Selected passage:

%%

FREE WHITEWATER

Daily Bread for 5.20.13

Good morning.

Whitewater’s week begins with scattered showers and thunderstorms, partly sunny otherwise, with a high near 84, and south winds at 10 to 15 mph. There’s an even chance of rain.

The weather west of us has been far worse:


On 5.20.1873, a famous garment’s inventors receive a patent for their creation: “San Francisco businessman Levi Strauss and Reno, Nevada, tailor Jacob Davis are given a patent to create work pants reinforced with metal rivets, marking the birth of one of the world’s most famous garments: blue jeans.”

On this day in 1991, a treaty dispute between the Ojibwe and Wisconsin ends:

On this day, the 17-year legal battle between Ojibwe Indians and the State of Wisconsin over 19th-century treaties involving rights to hunt, fish, and gather timber was put to rest. Dating from 1974, the suit originated after two Ojibwa were cited for spearfishing in off-reservation waters, and led to numerous racially-charged confrontations when subsequent court decisions validated Ojibwe spearfishing rights.

%%

Written instruction A:
Please copy these lines from the records verbatim, beginning with the line that contains "You are a GUI" and ending with the line that contains "pos(186,105)", both included.
The daily post and the records have nothing to do with each other.

(Raw records)
%%

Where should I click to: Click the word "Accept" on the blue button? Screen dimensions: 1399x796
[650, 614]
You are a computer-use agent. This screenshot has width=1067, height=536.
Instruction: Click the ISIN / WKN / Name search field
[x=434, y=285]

%%
%%

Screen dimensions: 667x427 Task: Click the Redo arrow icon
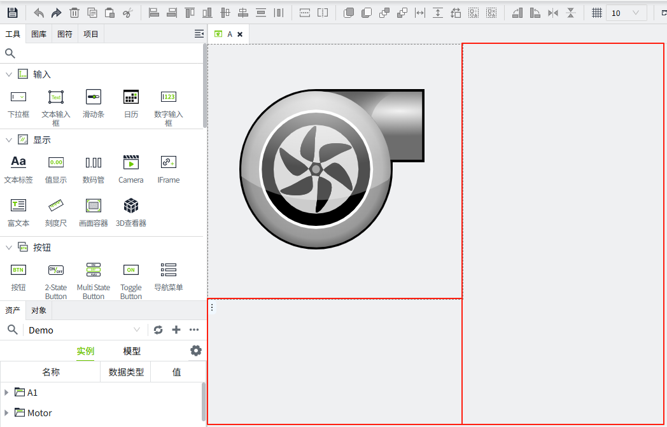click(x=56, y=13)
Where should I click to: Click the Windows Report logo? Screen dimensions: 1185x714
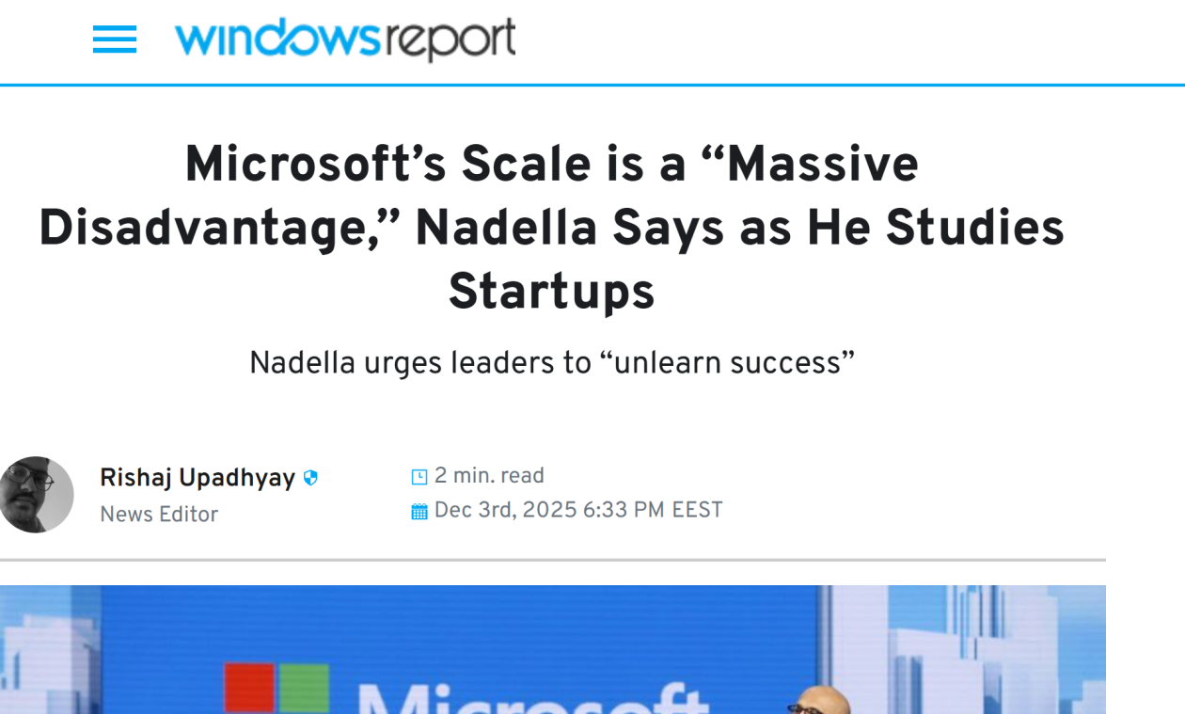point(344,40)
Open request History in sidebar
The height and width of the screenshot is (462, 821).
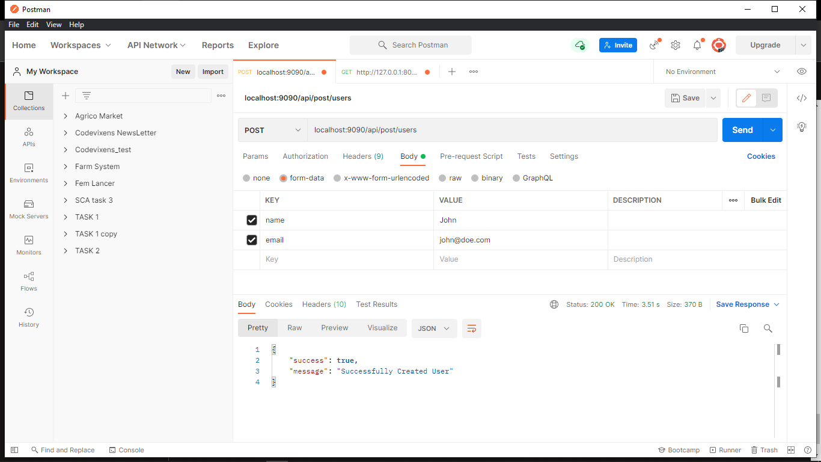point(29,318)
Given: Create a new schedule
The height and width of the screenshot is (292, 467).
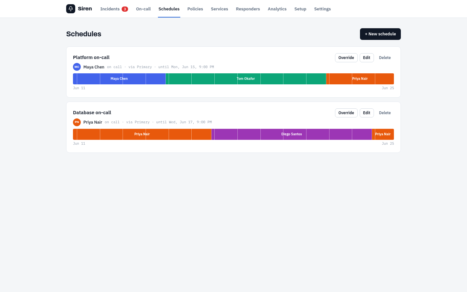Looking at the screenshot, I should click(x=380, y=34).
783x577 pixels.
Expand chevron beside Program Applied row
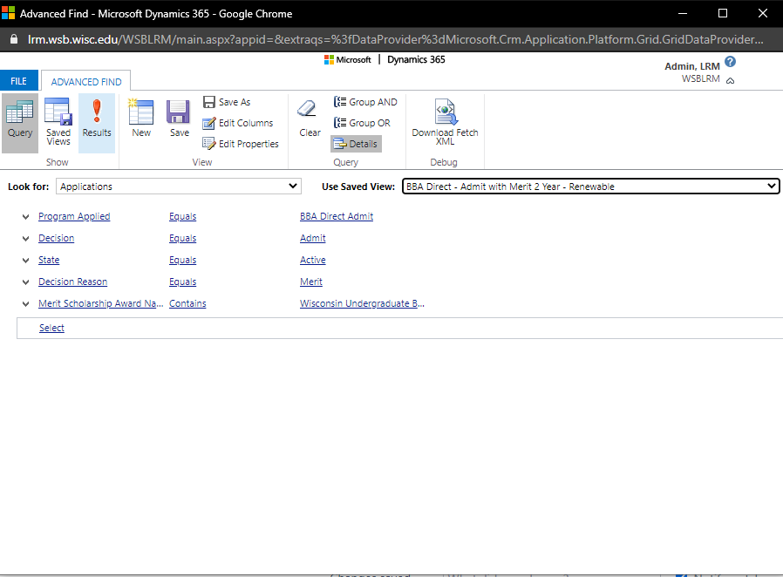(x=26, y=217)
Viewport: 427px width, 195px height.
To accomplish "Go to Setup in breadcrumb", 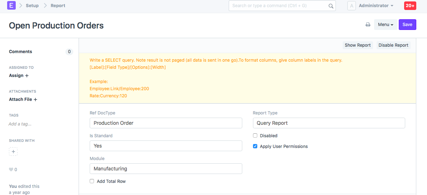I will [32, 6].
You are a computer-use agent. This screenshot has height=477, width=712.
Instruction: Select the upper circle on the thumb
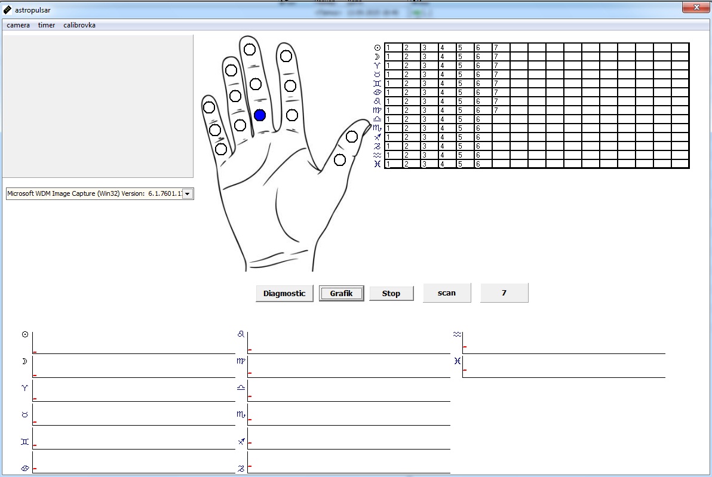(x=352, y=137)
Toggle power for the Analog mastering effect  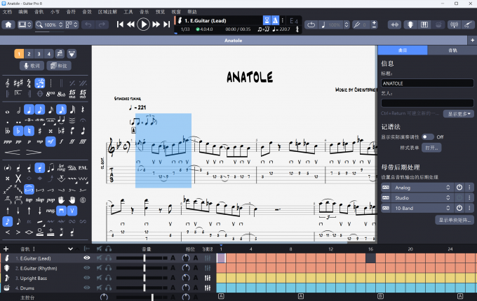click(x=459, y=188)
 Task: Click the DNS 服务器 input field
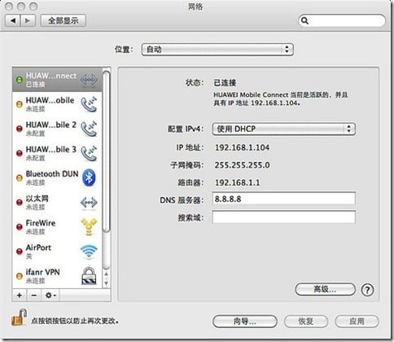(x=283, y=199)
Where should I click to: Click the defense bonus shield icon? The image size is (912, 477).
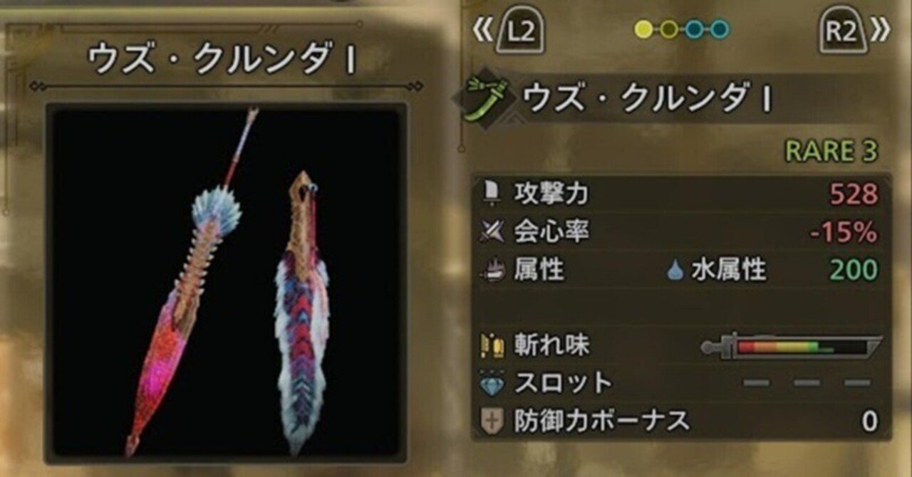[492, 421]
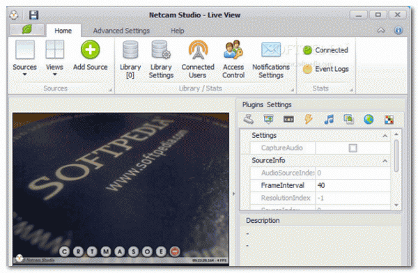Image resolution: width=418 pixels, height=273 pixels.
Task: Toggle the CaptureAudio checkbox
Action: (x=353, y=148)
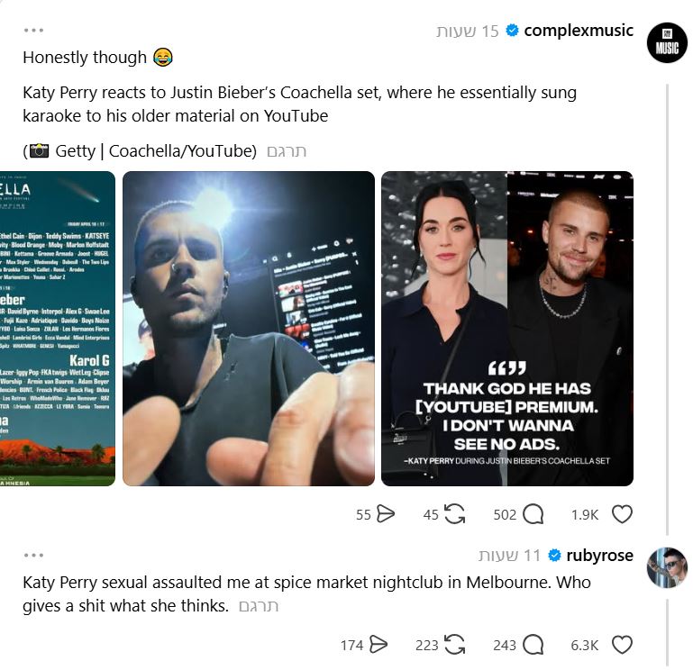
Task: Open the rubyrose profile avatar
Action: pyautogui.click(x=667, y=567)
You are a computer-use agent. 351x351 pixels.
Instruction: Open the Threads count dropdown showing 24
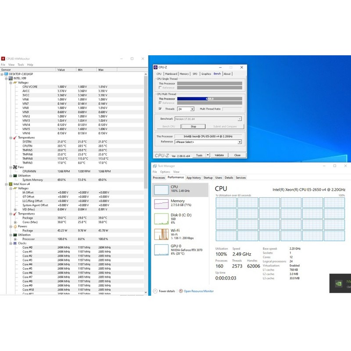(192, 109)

%%
%%

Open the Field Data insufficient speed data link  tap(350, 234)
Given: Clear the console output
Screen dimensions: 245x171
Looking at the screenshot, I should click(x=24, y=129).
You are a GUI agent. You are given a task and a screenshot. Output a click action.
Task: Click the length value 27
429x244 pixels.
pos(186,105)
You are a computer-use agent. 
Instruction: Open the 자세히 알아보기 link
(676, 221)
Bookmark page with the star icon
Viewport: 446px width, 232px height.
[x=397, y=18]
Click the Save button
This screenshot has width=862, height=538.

%%

Written instruction B:
According to the daily post, how many years did the legal battle between the Ojibwe and the State of Wisconsin last?

Written solution A:
You are a GUI agent. You are given a task and a screenshot. Output a click action.
Task: Click the length value 27
429x244 pixels.
pos(186,105)

Written solution B:
17 years.